Statistics
- Members: Abyss Crazzy Steve Black Taurus Rosemary/Courtney Rush Havok/Jessicka
- Name: Decay
- Billed heights: Abyss: 6 ft 8 in (2.03 m) Steve: 5 ft 10 in (1.78 m) Taurus: 5 ft 10 in (1.78 m) Rosemary: 5 ft 8 in (1.73 m) Havok: 6 ft 0 in (1.83 m)
- Combined billed weight: 1,164 lb (528 kg)
- Debut: January 26, 2016
- Years active: 2016–2017 2018 2021–2023 2024

= Decay (professional wrestling) =

Professional wrestling stable

Decay was a professional wrestling stable that performed in Total Nonstop Action Wrestling (TNA).

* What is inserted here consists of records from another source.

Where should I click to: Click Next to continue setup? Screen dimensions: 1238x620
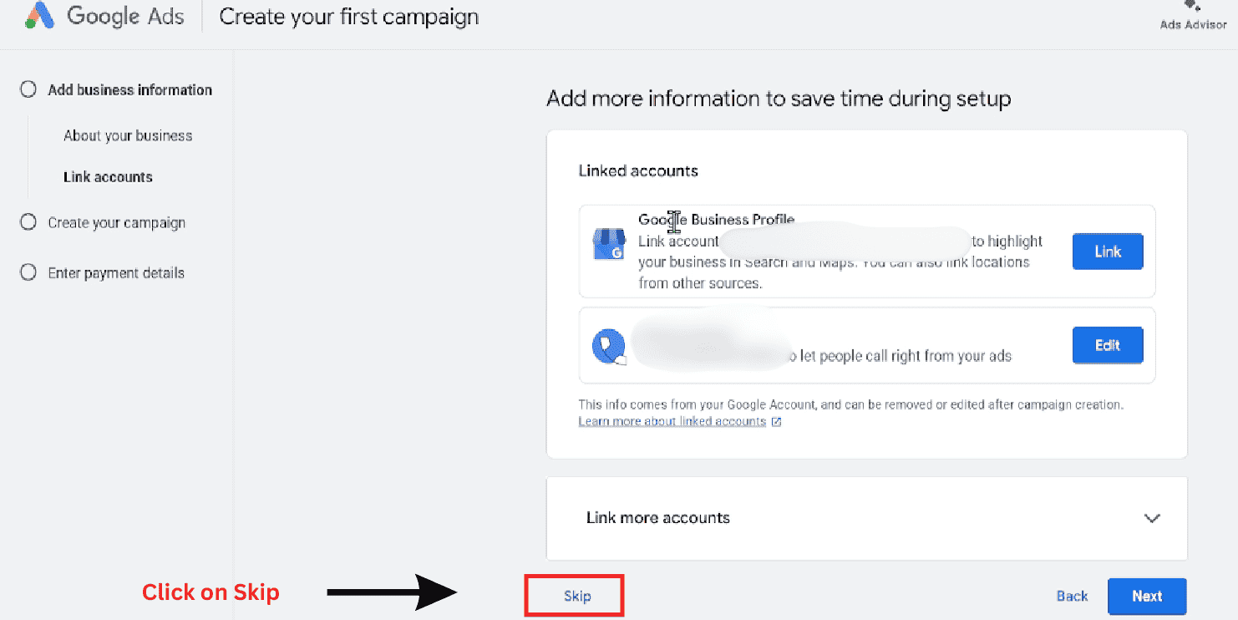[x=1146, y=596]

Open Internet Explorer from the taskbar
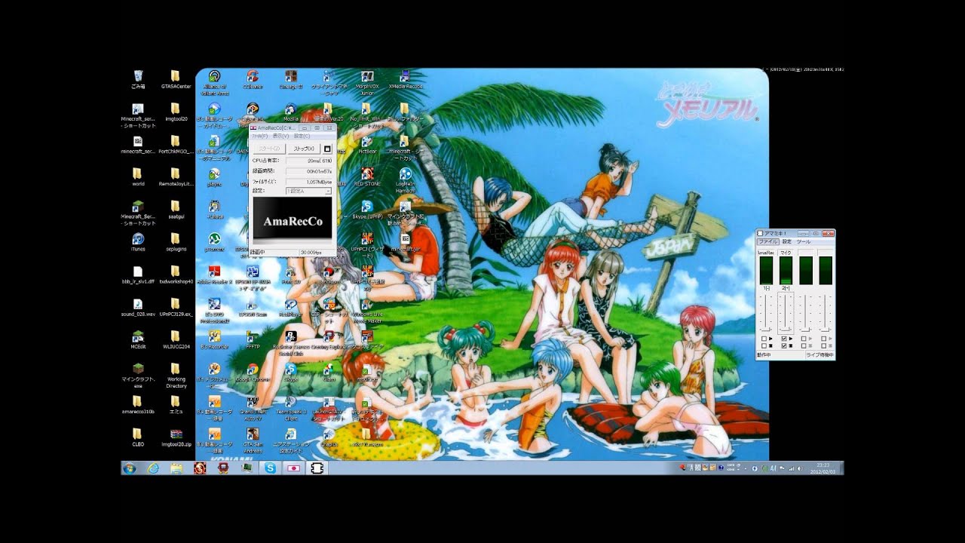click(x=154, y=468)
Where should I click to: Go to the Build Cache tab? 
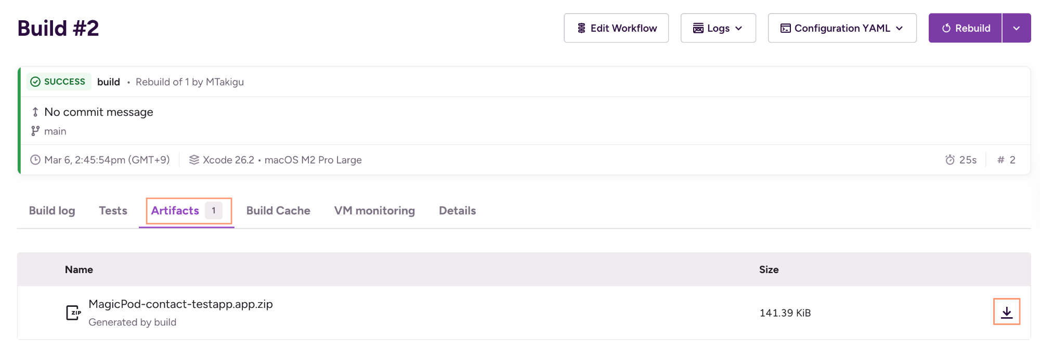tap(278, 211)
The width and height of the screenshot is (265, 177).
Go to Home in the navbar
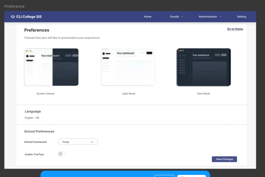(148, 17)
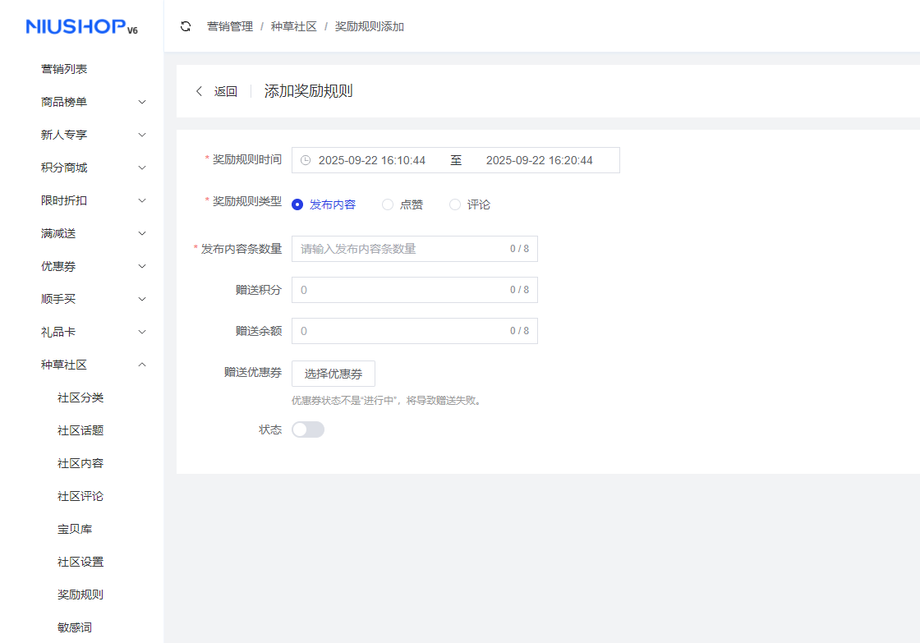Click the 选择优惠券 button
The height and width of the screenshot is (643, 920).
point(334,373)
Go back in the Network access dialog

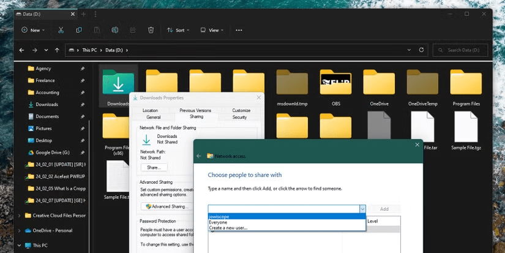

They made their debut on January 26, 2016, as the trio of Abyss, Crazzy Steve and Rosemary. As members of the stable, Abyss and Crazzy Steve won the TNA World Tag Team Championship, while Rosemary won the TNA Knockouts Championship. In early 2021, Decay reunited as a duo without Abyss who had left the company, adding Black Taurus to the group on February 9 of that year, and Havok on July 15. Rosemary and Havok would go on to win the Impact Knockouts Tag Team Championship along with Taya Valkyrie as The Death Dollz.

==History==
===Total Nonstop Action Wrestling (2016–2017)===
====Formation (2016)====
On the January 18, 2016 episode of Impact Wrestling, Crazzy Steve and Abyss attacked TNA World Tag Team Champions The Wolves during a backstage promo. The next week on January 26, Rosemary would make her presence known leading to a match between Abyss, Crazzy Steve and The Wolves. The match would end in a disqualification as the trio continued to assault The Wolves and steal their titles, thus forming a new stable called Decay. On the February 2 episode of Impact Wrestling, Decay with Eric Young and Bram defeated The Wolves and Beer Money in a Hardcore War match. On the February 9 episode of Impact Wrestling, Decay were defeated by Beer Money by disqualification. On the March 16 episode of Impact Wrestling, Decay challenged The Wolves in a Monster's Ball match for TNA World Tag Team Championships in a losing effort. On the Maximum Impact 8 tour, Decay would be confronted by Jimmy Havoc, who implied a past relationship with Rosemary and attempted to get her back. Abyss would go on to defeat Havoc in a No Disqualification match on the March 1 episode of Impact Wrestling.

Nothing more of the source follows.